A mindful way to open your heart

person standing near heart paint

When we think of opening our hearts, we associate it with an opening to trust. Using the expression, I opened my heart involves feeling safe about the person I’m opening to. I’m trusting my heart to someone else and accepting the implications that it could bring.

Usually, when we open our hearts to somebody, we are hoping for support and reciprocity. Many people can experience this or the total opposite. So many things can happen that might not match our expectations.

When you love someone, you can experience all sorts of disappointments. It is common for people to feel disappointed when love is reciprocated.

Feeling betrayed, hurt, and wounded by somebody that we care about, can be a challenging situation to be. Keeping all those emotions inside and not letting go of them can keep us unhappy, angry, and hopeless.

In Buddhism, there is a meditation practice that can help with emotional suffering. This practice is called Tonglen.

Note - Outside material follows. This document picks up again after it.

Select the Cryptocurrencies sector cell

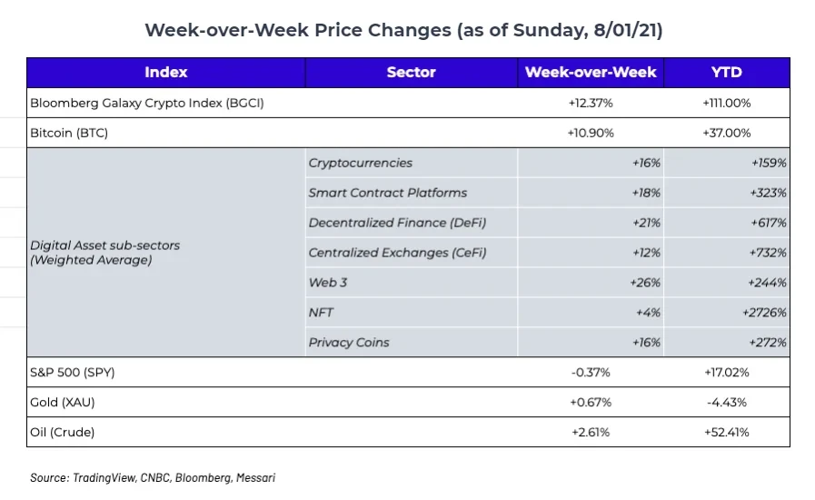click(x=360, y=163)
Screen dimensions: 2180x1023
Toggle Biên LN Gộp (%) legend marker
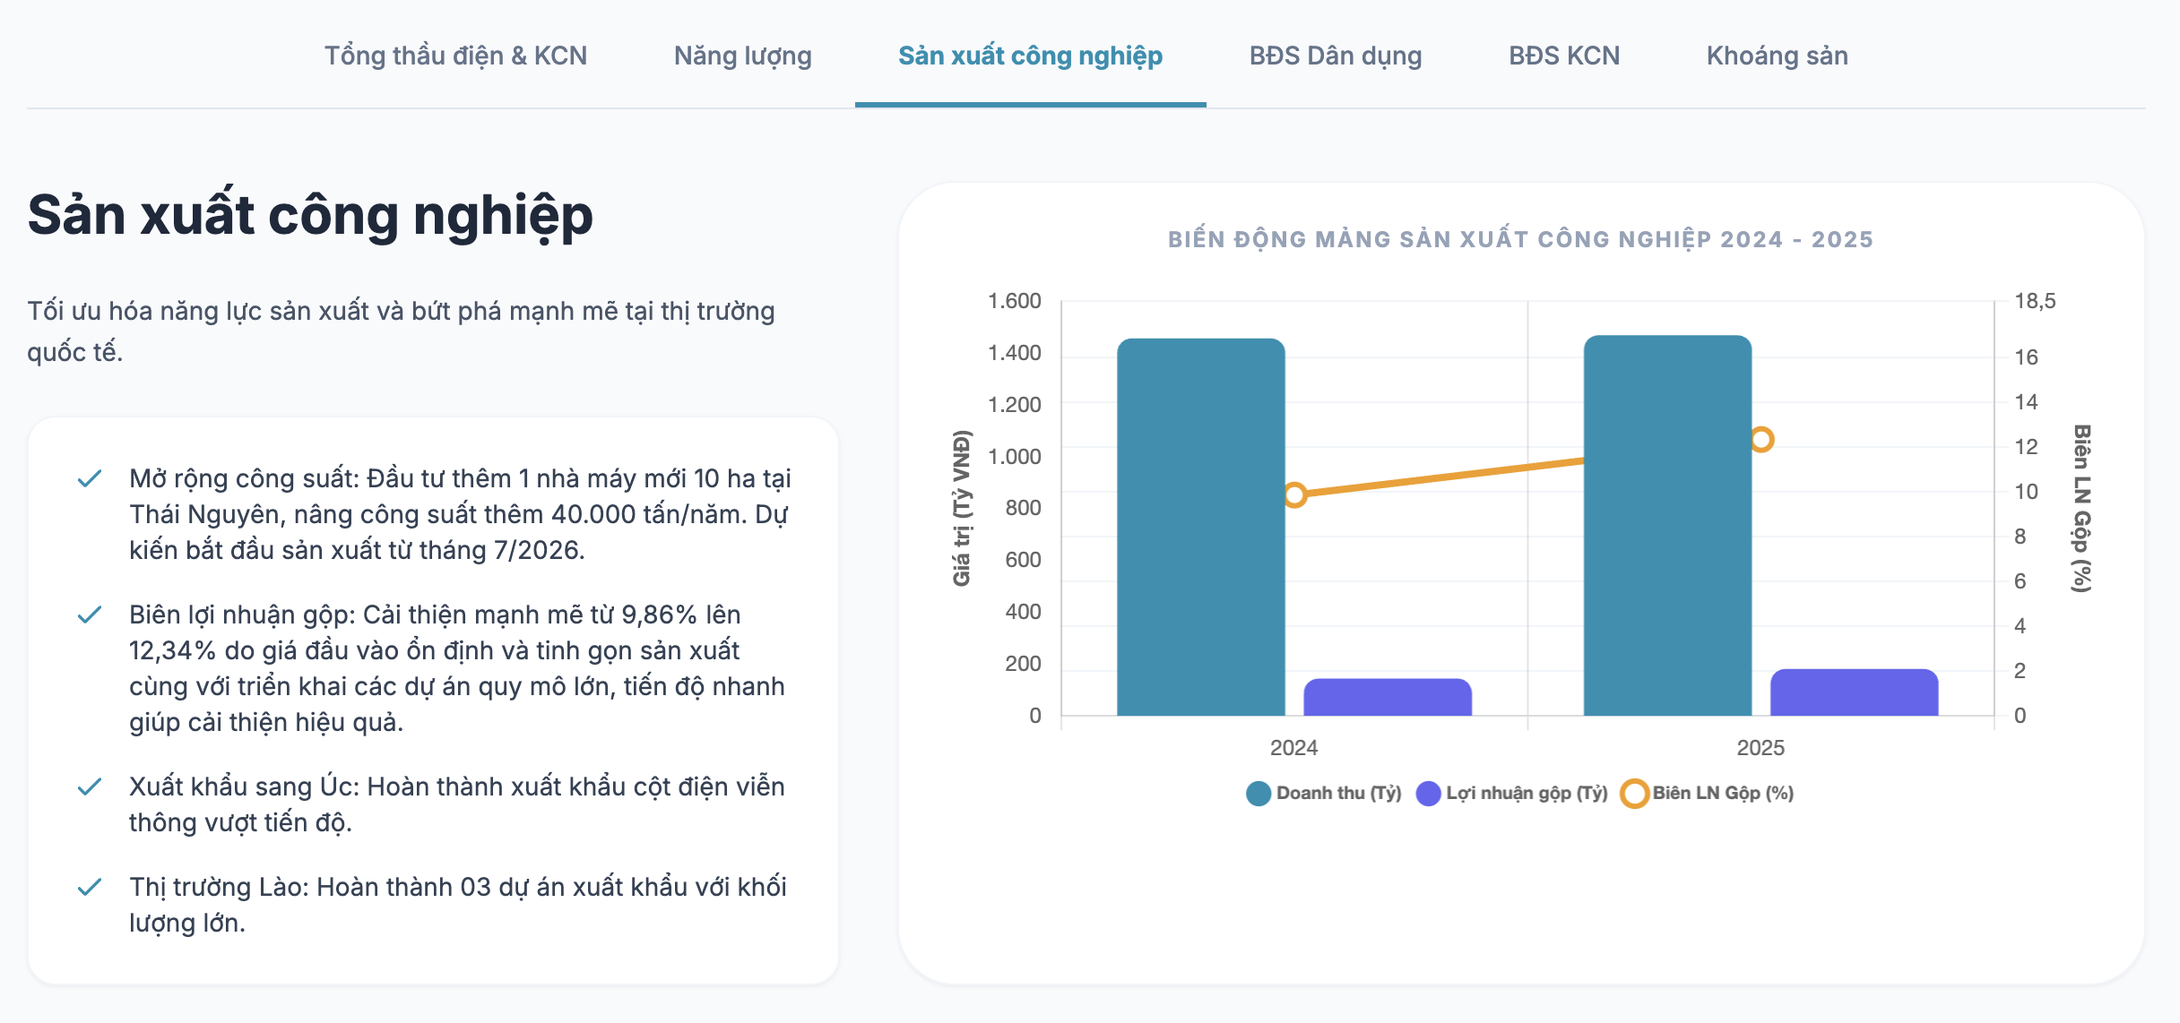(x=1634, y=794)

In this meditation, you use your breath as a mindful tool to release your emotions. When you breathe in your suffering, and you breathe out love and compassion. I have created my simple version of the practice and have added other elements that work for me.

Today I will share a simple and mindful way with you that you can begin to practice open heart meditation.

  1. Connect with a recent memory of a situation of disappointment. Find an old memory of someone you love, making you feel angry, sad, or unhappy. Pick an event that is not traumatic or that has a deep painful wound. Start with an easy problem to begin to introduce yourself to this open heart practice.
  2. Visualize yourself in the moment of suffering. Feel the sensations that arise. Notice your emotions and feelings.
  3. Bring your attention to your breath. Notice the inhalation and exhalation. Visualize your breath starting from the heart. As you breathe in, connect with your suffering.
  4. Notice your exhalation. As you breathe out, visualize light coming out, go your heart. This light symbolizes love and compassion.
  5. Keep repeating: Breathing in your suffering and breath out a beautiful light that brings love and compassion.

One quote

“Your pain needs to be recognized and acknowledged. It needs to be acknowledged and then released. Avoiding pain is the same as denying it.”

Yong Kang Chan

One question

How do you feel about beginning today a journey of healing your heart?